Editorial „Bundestagswahl 2025 – Wird jetzt alles besser (gut)?“
Info 02-25
Früher als ursprünglich gedacht werden wir in diesem Jahr zur Bundestagswahl an die Urnen gerufen. Leider sind auch durch das dann letztendlich überstürzte Ende der jetzigen Regierungskoalition wichtige gesundheitspolitische Projekte unerledigt geblieben. Die Folgen davon zeigen sich inzwischen immer deutlicher. Zwar wurde auf den letzten Metern das sogenannte Krankenhausversorgungsverbesserungsgesetz (KHVVG) noch zum 1.1.2025 im Kraft gesetzt. Im vollen Bewusstsein, dass das Gesetz so wie es jetzt verabschiedet ist im Alltag nicht angewendet werden kann. Ob das Ausschlagen jeglicher Beratung aus dem Bereich der täglichen Anwender dem Gesetz gut getan hat - weil es dann ja verbandsunabhängig ist – darf stark bezweifelt werden. Bleibt zu hoffen, dass die Wahlkampfankündigungen seiner potentiellen Nachfolgerin oder Nachfolgers zügig umgesetzt werden und die aktuellen no-gos rasch verschwinden. Noch wesentlich wichtiger ist es aber der fortschreitenden kalten Bereinigung unserer Krankenhauslandschaft jetzt zu begegnen. Die Unterstützung vor dem Ruin stehender Kliniken ist nicht eine „Stütze alter Strukturen, die damit nicht überwunden werden können“. Sie erhält versorgungsrelevante Strukturen in der Fläche. Sind die erst einmal weg, wird es sehr schwer Infrastruktur und Personal wieder zurückzuholen.

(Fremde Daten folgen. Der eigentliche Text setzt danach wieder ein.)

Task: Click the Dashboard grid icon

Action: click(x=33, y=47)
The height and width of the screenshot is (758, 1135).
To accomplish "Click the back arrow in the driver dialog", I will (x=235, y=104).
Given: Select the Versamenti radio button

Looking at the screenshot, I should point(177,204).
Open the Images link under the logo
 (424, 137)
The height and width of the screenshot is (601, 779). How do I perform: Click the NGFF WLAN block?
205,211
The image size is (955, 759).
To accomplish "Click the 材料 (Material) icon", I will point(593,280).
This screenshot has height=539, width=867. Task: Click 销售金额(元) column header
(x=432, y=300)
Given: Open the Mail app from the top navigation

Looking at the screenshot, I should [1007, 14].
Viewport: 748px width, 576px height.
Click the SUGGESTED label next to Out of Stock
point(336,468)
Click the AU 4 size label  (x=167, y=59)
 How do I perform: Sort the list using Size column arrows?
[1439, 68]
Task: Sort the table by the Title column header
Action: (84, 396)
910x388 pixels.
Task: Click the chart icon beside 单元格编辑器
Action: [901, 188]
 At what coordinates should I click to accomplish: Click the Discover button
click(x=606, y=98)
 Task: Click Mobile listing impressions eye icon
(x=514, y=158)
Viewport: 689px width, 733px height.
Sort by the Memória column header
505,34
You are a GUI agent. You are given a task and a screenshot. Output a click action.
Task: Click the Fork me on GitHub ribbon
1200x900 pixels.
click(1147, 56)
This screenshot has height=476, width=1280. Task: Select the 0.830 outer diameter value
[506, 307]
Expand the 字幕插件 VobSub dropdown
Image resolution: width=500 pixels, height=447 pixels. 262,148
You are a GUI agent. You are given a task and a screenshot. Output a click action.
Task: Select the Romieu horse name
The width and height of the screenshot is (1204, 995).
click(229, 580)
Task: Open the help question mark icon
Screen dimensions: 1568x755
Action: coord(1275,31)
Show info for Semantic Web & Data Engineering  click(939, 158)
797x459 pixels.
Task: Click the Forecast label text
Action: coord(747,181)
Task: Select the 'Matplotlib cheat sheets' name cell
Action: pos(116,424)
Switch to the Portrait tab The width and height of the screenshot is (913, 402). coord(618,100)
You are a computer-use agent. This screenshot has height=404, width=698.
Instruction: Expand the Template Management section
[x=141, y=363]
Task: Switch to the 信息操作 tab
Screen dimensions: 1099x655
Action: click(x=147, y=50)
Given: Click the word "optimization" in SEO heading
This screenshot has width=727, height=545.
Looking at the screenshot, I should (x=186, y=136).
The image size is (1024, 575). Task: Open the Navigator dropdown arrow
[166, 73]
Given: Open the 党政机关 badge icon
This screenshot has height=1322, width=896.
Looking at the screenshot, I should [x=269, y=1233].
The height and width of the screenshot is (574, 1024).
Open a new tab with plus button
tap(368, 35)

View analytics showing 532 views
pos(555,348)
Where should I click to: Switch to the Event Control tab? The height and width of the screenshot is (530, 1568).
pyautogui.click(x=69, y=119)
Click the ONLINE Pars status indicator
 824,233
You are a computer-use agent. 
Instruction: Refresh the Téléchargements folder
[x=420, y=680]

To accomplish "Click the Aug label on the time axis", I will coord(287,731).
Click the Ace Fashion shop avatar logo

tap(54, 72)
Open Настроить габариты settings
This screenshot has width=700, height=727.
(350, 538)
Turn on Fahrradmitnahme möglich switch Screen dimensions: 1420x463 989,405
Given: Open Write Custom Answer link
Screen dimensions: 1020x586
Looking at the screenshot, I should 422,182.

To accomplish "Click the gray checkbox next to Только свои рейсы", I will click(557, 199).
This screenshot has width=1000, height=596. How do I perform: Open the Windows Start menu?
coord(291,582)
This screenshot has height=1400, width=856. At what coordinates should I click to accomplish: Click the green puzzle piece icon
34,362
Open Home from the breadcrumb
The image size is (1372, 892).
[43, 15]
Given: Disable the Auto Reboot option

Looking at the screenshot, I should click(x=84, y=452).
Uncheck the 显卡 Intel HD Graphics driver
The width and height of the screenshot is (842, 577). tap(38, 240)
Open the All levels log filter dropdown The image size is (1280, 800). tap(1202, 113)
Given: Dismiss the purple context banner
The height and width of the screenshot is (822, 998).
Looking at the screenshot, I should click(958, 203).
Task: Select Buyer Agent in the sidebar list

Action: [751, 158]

Auch im ambulanten Bereich bedarf es zügiger Entscheidungen und Korrekturen. Soll die sektorenübergreifende Versorgung endlich gelingen - die demographische Entwicklung von Patienten und medizinischen Leistungserbringern zwingt dazu – muss der Zugang aus stationärem und ambulantem Bereich gleichberechtigt und auskömmlich sein. Hybrid-DRGs, die im kurzfristigen Verlauf zu einer pauschalierten EBM-Vergütung abgesenkt werden, sind da sicherlich für beide Sektoren nicht hilfreich. Unnötige bürokratische Hürden, ja strafrechtliche Drohkulissen werden den Einstieg niedergelassener Ärztinnen und Ärzte in eine ambulante Versorgung am Krankenhaus keinesfalls fördern. Hier braucht es rasche Planungssicherheit für alle. Aber auch die vollmundig versprochene Entbudgetierung von Haus- und Fachärzten ist mehr als überfällig umgesetzt zu werden. Die einst als Instrument gegen die Ärzteschwemme eingesetzten Budgets haben im Jahr 2025 und seinem angekommenen, nicht mehr drohenden Ärztemangel nichts mehr verloren.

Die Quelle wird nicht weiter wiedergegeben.